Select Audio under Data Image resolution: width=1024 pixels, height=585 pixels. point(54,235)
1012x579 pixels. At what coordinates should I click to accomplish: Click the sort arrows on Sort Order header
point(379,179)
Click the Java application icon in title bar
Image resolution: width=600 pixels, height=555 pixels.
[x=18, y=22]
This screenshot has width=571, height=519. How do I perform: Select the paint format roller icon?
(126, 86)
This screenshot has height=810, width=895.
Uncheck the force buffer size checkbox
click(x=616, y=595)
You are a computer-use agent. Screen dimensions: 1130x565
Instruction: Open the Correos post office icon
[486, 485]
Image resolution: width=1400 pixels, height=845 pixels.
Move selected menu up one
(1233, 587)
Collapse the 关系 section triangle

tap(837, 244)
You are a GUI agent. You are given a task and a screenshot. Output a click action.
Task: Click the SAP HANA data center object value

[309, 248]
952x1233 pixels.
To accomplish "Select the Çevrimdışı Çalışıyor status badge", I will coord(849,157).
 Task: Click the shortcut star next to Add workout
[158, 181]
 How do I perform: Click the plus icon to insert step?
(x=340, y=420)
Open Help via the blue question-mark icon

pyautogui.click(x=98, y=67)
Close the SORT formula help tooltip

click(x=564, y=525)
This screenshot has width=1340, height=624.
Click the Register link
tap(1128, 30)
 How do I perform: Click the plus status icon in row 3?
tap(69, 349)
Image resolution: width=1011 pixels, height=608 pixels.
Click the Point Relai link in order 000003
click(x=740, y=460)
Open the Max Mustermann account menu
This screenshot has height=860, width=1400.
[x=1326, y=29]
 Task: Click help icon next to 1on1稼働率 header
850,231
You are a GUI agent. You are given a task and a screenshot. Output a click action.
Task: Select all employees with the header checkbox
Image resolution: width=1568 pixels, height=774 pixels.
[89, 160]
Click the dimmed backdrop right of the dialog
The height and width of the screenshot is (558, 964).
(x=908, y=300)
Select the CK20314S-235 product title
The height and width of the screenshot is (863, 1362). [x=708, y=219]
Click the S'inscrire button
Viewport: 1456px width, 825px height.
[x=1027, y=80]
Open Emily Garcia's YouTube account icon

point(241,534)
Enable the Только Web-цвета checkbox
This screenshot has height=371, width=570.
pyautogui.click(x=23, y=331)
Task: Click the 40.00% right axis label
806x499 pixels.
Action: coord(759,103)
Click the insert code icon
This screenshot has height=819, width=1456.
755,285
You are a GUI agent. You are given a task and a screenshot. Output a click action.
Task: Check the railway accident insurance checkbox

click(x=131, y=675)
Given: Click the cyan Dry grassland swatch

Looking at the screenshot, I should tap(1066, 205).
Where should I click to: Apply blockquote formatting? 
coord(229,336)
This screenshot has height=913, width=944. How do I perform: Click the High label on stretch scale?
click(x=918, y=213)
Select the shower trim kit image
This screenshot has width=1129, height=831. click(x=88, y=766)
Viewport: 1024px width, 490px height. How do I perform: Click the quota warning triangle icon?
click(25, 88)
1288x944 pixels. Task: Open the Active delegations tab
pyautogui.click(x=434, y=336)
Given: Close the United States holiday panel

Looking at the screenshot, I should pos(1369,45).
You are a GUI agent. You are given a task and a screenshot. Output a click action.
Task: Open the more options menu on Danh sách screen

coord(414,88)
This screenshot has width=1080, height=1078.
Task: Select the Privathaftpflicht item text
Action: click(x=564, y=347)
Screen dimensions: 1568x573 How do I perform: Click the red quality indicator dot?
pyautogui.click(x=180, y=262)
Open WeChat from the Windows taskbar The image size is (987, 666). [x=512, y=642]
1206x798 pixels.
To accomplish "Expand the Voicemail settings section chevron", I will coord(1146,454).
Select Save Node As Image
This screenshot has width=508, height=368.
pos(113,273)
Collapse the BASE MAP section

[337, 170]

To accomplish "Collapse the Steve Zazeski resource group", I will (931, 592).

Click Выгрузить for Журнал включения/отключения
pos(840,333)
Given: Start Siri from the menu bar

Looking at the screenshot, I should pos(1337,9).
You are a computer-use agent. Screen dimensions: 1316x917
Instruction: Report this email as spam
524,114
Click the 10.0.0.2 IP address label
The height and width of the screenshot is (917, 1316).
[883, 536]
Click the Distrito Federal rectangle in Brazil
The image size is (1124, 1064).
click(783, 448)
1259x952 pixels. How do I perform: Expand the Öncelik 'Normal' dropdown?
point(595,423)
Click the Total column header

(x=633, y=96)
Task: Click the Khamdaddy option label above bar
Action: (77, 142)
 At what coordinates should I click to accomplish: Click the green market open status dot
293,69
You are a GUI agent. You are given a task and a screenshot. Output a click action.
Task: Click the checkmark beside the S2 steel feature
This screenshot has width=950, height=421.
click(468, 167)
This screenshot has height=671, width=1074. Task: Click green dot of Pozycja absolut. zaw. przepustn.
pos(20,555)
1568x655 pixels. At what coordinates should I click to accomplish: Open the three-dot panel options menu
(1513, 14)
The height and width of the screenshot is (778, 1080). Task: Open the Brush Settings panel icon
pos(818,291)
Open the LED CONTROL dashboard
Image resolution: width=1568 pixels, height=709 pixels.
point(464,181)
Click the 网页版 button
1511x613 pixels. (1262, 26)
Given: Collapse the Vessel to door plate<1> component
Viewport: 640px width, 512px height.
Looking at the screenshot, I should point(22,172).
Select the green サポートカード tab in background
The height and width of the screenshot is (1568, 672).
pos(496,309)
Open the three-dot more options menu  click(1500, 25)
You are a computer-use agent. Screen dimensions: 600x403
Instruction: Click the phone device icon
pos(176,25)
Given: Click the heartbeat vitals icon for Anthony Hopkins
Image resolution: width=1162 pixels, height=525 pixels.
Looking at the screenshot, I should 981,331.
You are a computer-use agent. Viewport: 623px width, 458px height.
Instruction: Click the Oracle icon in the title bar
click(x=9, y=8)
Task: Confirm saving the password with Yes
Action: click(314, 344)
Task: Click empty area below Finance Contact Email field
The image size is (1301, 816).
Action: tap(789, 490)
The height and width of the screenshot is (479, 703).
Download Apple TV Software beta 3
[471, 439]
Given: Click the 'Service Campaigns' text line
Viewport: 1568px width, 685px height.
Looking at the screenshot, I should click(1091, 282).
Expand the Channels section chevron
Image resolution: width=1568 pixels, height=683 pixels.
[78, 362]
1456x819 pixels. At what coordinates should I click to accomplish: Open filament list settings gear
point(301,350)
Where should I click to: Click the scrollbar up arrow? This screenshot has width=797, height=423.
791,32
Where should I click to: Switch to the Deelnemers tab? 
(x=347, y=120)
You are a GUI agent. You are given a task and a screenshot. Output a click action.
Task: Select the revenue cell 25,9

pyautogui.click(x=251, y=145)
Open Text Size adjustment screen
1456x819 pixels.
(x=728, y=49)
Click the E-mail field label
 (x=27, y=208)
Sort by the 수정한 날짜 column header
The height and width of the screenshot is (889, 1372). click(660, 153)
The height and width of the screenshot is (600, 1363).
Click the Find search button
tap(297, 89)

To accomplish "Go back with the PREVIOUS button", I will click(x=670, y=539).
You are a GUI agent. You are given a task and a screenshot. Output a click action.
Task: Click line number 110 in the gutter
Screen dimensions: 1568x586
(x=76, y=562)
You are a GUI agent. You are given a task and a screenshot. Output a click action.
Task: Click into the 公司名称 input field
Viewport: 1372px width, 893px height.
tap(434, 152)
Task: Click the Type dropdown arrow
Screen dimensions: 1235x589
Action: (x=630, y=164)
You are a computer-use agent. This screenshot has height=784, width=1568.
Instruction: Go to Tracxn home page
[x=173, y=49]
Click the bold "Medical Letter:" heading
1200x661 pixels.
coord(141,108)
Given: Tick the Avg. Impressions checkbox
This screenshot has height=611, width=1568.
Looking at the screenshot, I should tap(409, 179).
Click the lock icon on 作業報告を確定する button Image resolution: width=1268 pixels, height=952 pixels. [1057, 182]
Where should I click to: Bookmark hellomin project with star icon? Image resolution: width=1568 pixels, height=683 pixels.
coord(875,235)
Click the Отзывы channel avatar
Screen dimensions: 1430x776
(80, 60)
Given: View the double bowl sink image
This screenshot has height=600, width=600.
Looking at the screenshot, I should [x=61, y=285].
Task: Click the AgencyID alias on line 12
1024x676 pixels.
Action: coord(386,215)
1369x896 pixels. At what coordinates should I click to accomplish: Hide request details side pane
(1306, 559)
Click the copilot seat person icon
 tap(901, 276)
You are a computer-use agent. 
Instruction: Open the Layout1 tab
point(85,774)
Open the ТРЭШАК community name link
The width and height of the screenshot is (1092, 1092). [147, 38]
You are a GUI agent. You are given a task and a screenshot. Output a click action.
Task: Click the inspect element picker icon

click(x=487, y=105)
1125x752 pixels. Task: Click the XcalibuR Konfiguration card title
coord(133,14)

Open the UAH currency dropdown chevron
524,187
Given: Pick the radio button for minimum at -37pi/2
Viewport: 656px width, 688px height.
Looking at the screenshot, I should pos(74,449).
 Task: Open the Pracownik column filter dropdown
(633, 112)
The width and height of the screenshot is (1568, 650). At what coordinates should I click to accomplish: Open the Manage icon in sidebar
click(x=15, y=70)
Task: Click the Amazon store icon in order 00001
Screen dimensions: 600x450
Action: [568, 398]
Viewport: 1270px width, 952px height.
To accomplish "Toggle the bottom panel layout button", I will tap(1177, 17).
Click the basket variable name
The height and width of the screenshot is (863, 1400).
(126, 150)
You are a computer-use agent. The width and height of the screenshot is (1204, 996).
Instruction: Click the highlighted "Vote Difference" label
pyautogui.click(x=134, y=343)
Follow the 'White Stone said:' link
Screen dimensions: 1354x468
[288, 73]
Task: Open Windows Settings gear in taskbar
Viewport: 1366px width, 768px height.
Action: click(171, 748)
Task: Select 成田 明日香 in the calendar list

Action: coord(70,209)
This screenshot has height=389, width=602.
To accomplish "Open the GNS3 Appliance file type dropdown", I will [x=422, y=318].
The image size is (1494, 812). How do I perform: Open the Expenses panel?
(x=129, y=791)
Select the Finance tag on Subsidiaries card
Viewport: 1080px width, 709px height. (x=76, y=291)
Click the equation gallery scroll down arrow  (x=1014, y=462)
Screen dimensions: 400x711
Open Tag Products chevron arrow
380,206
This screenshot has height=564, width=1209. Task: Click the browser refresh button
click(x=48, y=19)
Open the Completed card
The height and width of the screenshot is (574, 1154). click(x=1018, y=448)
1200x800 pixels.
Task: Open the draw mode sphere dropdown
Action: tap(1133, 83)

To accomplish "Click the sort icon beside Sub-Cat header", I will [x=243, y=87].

- - - - -

_What is expected_
Render the material from the line containing "Given: View the double bowl sink image" to the line containing "tap(901, 276)" as a Markdown table. Use the columns Index and Content, leaving out any blank lines.

_Answer to this exercise_
| Index | Content |
|---|---|
| 1 | Given: View the double bowl sink image |
| 2 | This screenshot has height=600, width=600. |
| 3 | Looking at the screenshot, I should [x=61, y=285]. |
| 4 | Task: Click the AgencyID alias on line 12 |
| 5 | 1024x676 pixels. |
| 6 | Action: coord(386,215) |
| 7 | 1369x896 pixels. At what coordinates should I click to accomplish: Hide request details side pane |
| 8 | (1306, 559) |
| 9 | Click the copilot seat person icon |
| 10 |  tap(901, 276) |